Jing opens seven days a week from 11 AM to 10 PM, which accommodates both lunch and dinner without the split-schedule restrictions that affect some hotel dining rooms. The ¥¥¥ price positioning places it in Beijing's upper-middle tier for Western dining, a notch below the most expensive addresses but clearly above the brasserie level. The Peninsula Beijing's address on Jinyu Hutong in Dongcheng is well served by the Wangfujing metro station, making arrival direct from most central and eastern parts of the city. For those building a broader Beijing itinerary, the Beijing bars guide, wineries guide, and experiences guide cover the surrounding options across categories.

Frequently Asked Questions

What is the atmosphere like at Jing?

Jing occupies a basement space within the Peninsula Beijing, which means no skyline views, but the room compensates with considered art placement and a chic bar that anchors the space visually. The overall tone sits on the formal side of smart-casual: the Peninsula address and the Michelin-starred kitchen set expectations, and the room's design follows through with a composed, low-lit environment suited to long meals. At the ¥¥¥ price point, and with the awards profile Jing carries in 2025, the experience leans toward occasion dining rather than drop-in. Beijing's French Contemporary scene at this level generally maintains a composed, unhurried pace, and Jing fits that pattern.

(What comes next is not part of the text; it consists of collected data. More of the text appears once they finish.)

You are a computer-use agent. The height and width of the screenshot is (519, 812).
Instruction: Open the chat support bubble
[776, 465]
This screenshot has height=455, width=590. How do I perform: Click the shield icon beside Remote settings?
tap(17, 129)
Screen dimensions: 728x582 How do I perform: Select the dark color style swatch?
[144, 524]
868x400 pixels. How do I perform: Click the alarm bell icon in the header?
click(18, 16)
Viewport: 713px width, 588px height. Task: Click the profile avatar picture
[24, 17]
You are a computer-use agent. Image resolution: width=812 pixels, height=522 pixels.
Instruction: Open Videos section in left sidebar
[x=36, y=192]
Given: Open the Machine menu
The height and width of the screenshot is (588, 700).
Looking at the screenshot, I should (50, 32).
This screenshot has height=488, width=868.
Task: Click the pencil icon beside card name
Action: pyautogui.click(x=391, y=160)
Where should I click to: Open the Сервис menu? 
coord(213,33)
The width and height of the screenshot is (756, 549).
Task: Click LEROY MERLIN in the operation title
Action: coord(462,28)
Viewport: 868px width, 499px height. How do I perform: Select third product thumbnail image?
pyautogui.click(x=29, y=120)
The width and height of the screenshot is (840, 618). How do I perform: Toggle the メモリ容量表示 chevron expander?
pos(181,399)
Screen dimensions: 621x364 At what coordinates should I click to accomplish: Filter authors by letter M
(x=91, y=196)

What should I eat at Jing?

The tasting menu is the logical way to experience what Chef William Mahi's kitchen is doing. The Basque Country background shapes the menu's seafood concentration: langoustine, spider crab, and squid appear across the progression, and the 52-degree egg with potato foam and white truffle is among the more technically specific preparations on the menu. The Basque cheesecake closes the meal as a regional signature rather than a constructed pastry-kitchen dessert. Jing holds a Michelin one star (2024) and a Black Pearl Diamond (2025), and OAD has ranked it among Asia's leading restaurants for three consecutive years, making the full tasting format the experience those credentials are attached to.

Is Jing okay with children?

At the ¥¥¥ price level within a Peninsula hotel dining room, Jing is oriented toward an adult dining experience. The multi-course tasting format, the formal room tone, and the relatively quiet, composed atmosphere all point toward a setting better suited to adults or older teenagers with an appetite for extended fine dining. Beijing's hotel restaurant scene at this tier generally accommodates children technically but is not designed around them. If travelling with younger children, the broader range of dining options in the full Beijing restaurants guide will surface more family-flexible environments at different price points.